Since electrical power requirements were thought of in terms of the weight that the power apparatus would add to the spacecraft, the design engineers sought creative means for getting maximum results from a minimum amount of power. Low-power integrated circuits were used extensively both to conserve energy and to keep the package small. In addition, power switching techniques were devised to reduce energy requirements. As John D. Goodlette, deputy project director at Martin Marietta, noted, the design rule was "turn off unneeded consumers." 1 When power had to be used, the equipment was designed with multiple power levels, or states, so [244] that only the minimum power required to achieve the immediate function would he consumed.
Once separated from the orbiter with its 700-watt solar panels, only 70 watts of radioisotope-thermoelectric-generated power would support the long mission on the surface. Because of this limitation on landed power, the radio transmitters could be used only sparingly, a factor that in turn controlled the amount of data that could be sent to Earth.
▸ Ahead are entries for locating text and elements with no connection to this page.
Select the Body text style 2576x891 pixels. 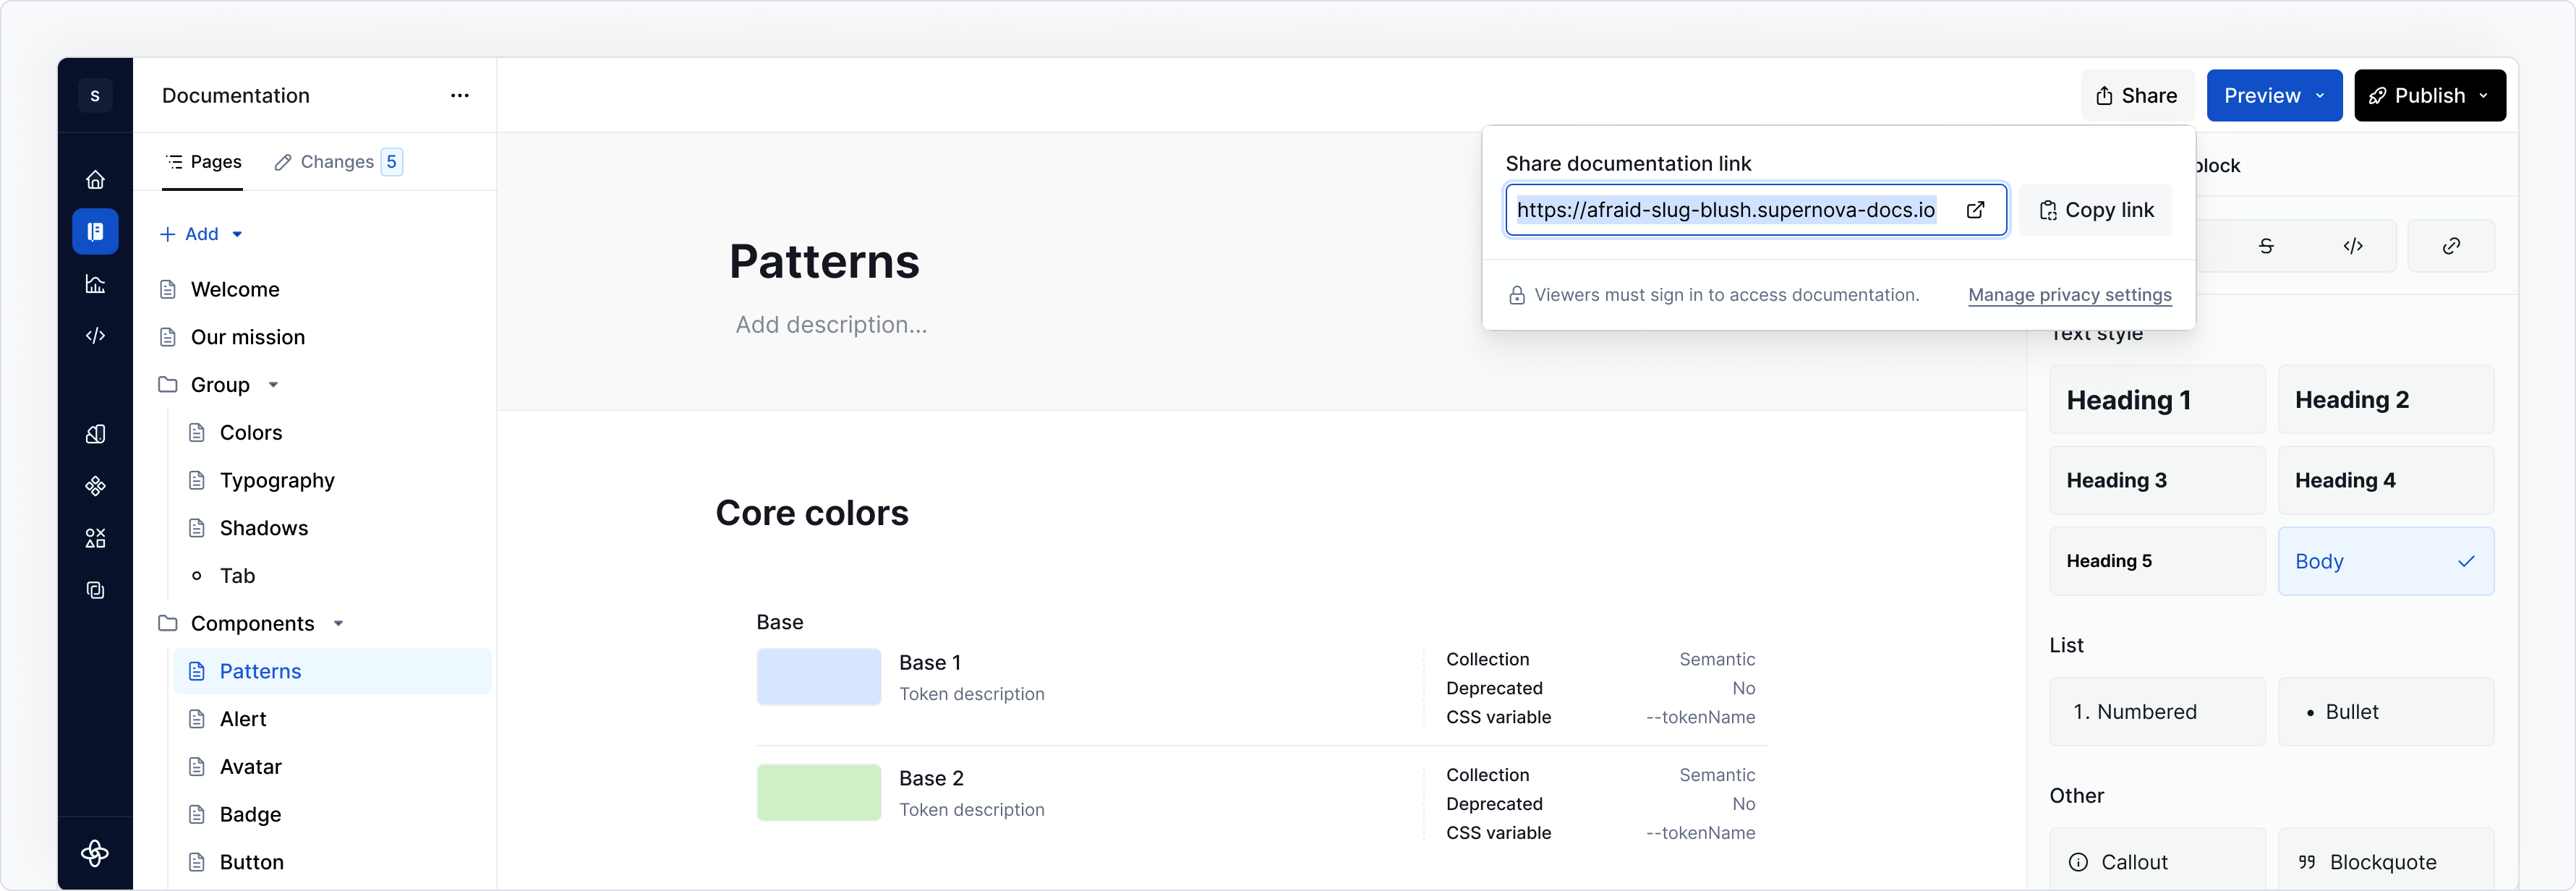coord(2385,561)
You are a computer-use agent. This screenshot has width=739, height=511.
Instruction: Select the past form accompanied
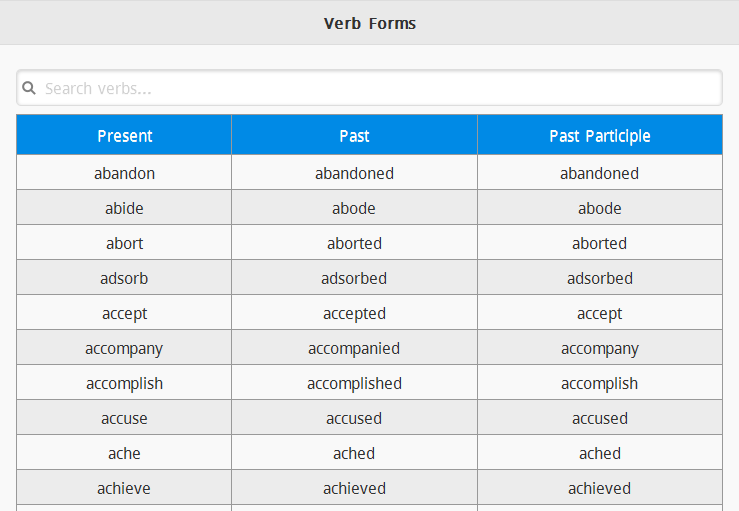(x=354, y=348)
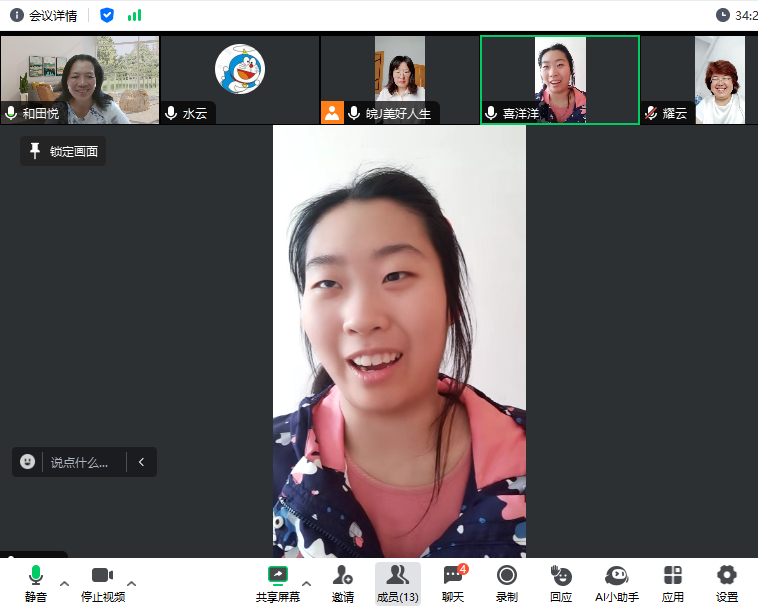This screenshot has height=610, width=758.
Task: Collapse the chat input bar with arrow
Action: pos(141,462)
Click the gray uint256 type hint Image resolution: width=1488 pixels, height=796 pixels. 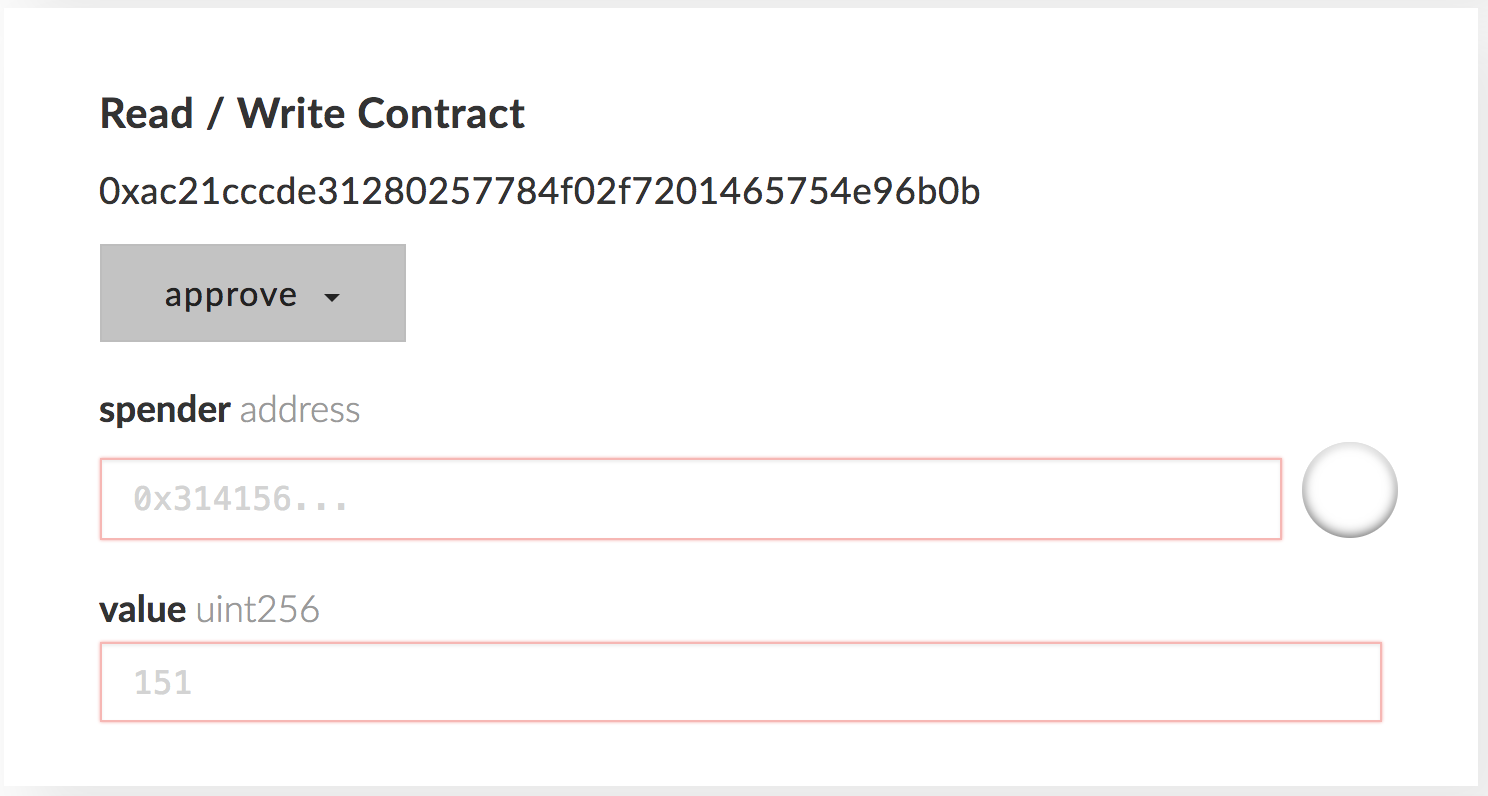tap(258, 608)
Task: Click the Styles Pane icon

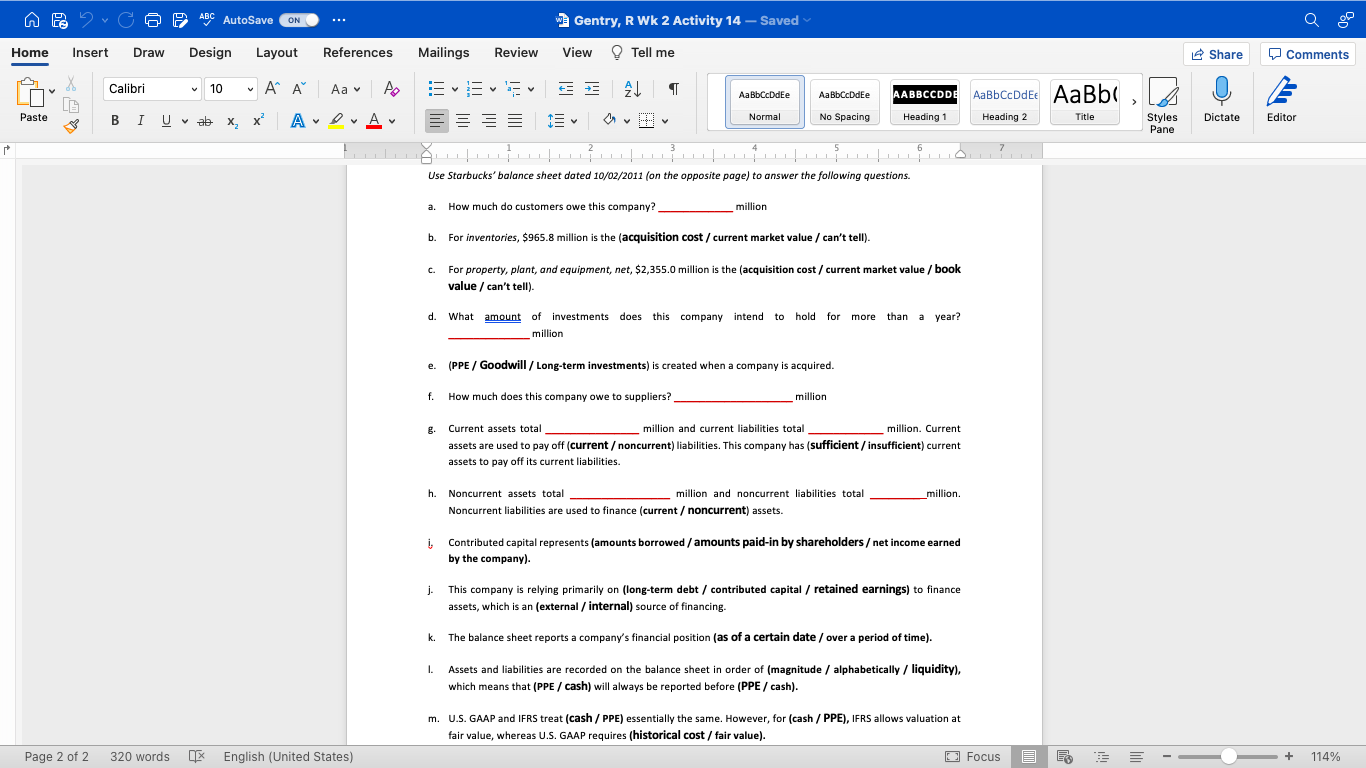Action: pyautogui.click(x=1163, y=100)
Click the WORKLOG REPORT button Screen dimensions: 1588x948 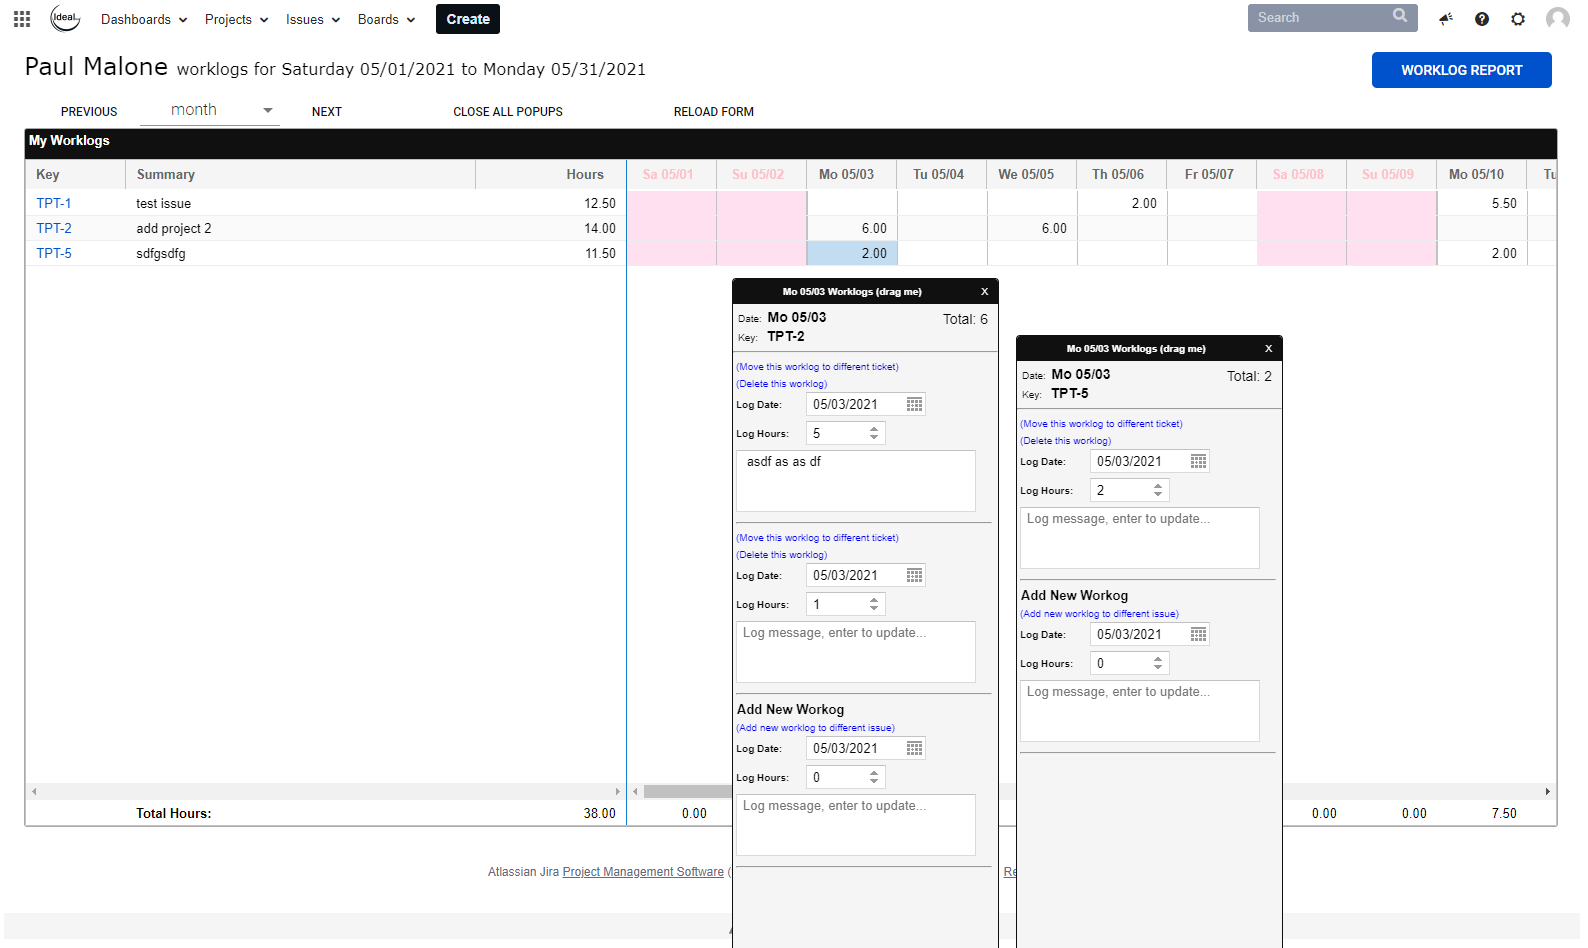pos(1461,70)
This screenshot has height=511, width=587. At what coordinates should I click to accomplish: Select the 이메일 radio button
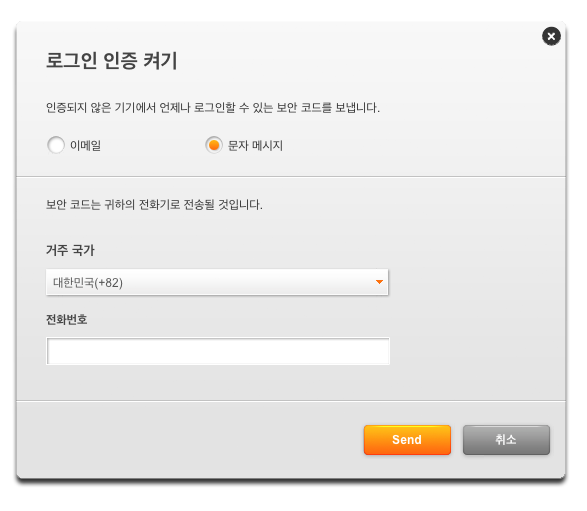pos(56,145)
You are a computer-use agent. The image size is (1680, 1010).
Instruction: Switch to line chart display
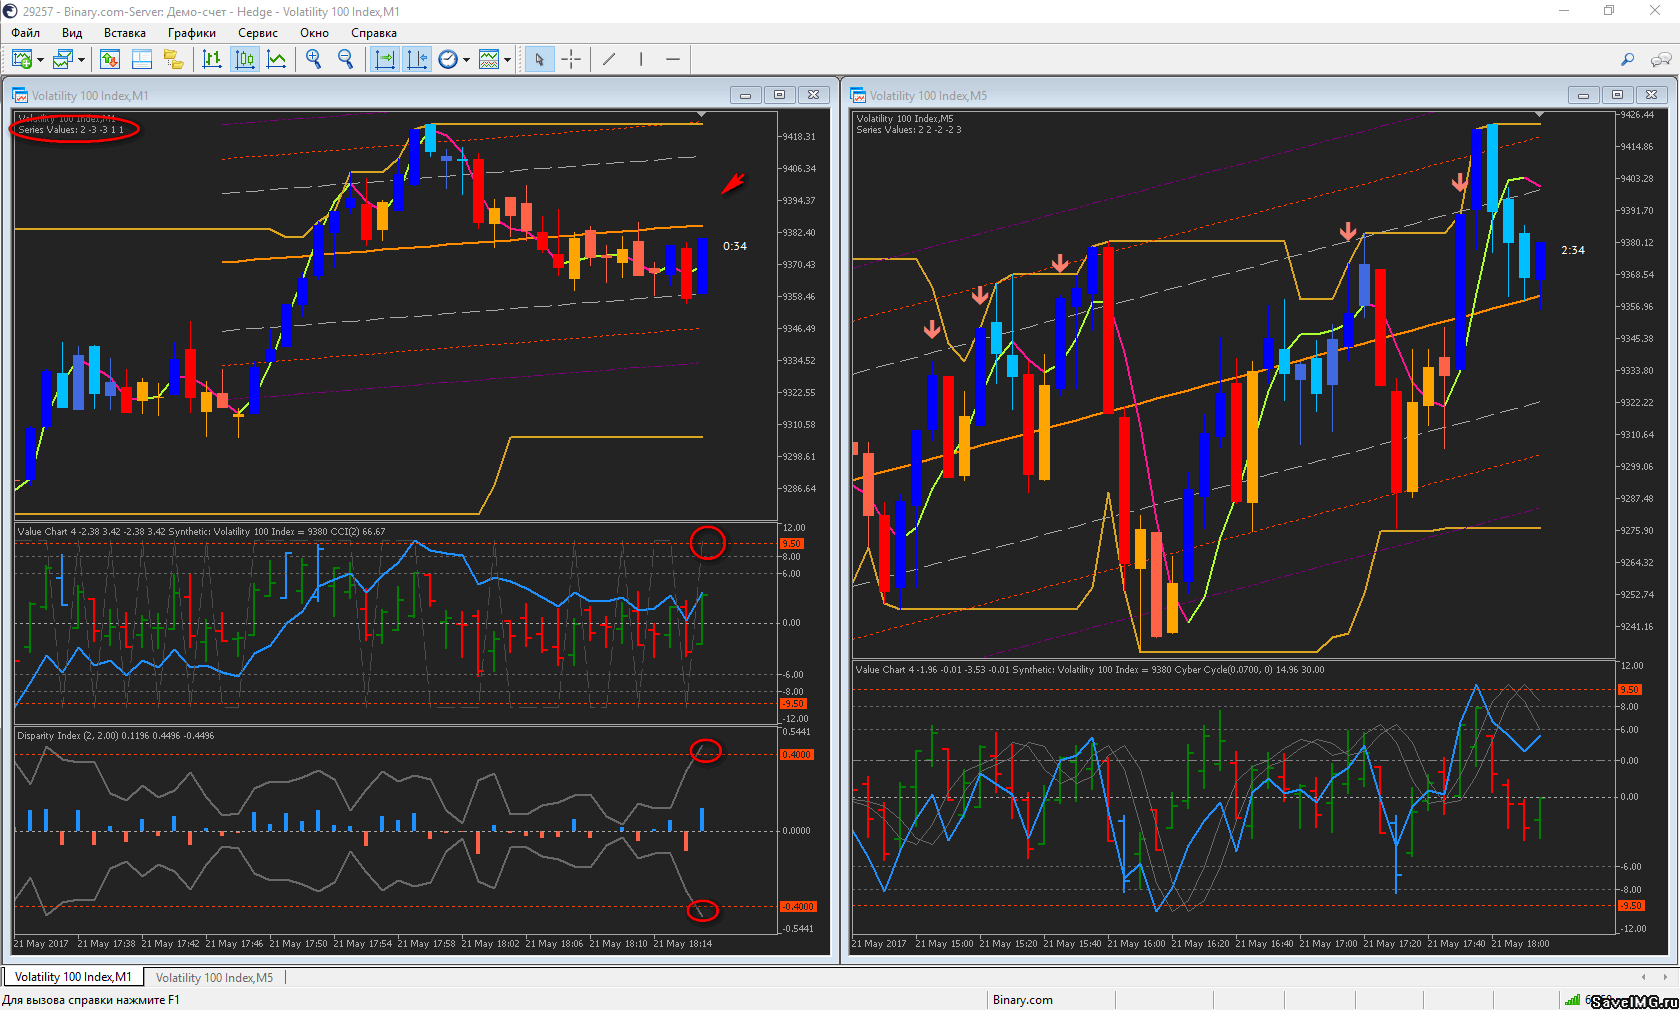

The Viking lander was a highly automated spacecraft for a number of reasons. Since there was only a 20-minute one-way communications opportunity between Earth and Mars during the landings, control of the lander from Earth from separation to touchdown was not practical. The entire function of navigation-from obtaining an inertial reference to locating a local surface reference-had to be accomplished by the onboard computer. After landing, the spacecraft would be out of direct communication with Earth for about half of each Martian day. And because of electrical power limits, the communications between lander and mission control in California would amount to only a short time each day. The lander, therefore, had to be capable of carrying out its mission unattended by Earth. Mission specialists could send the lander new assignments or modify preprogrammed ones, but for the most part the craft was on its own as it did its day-to-day work.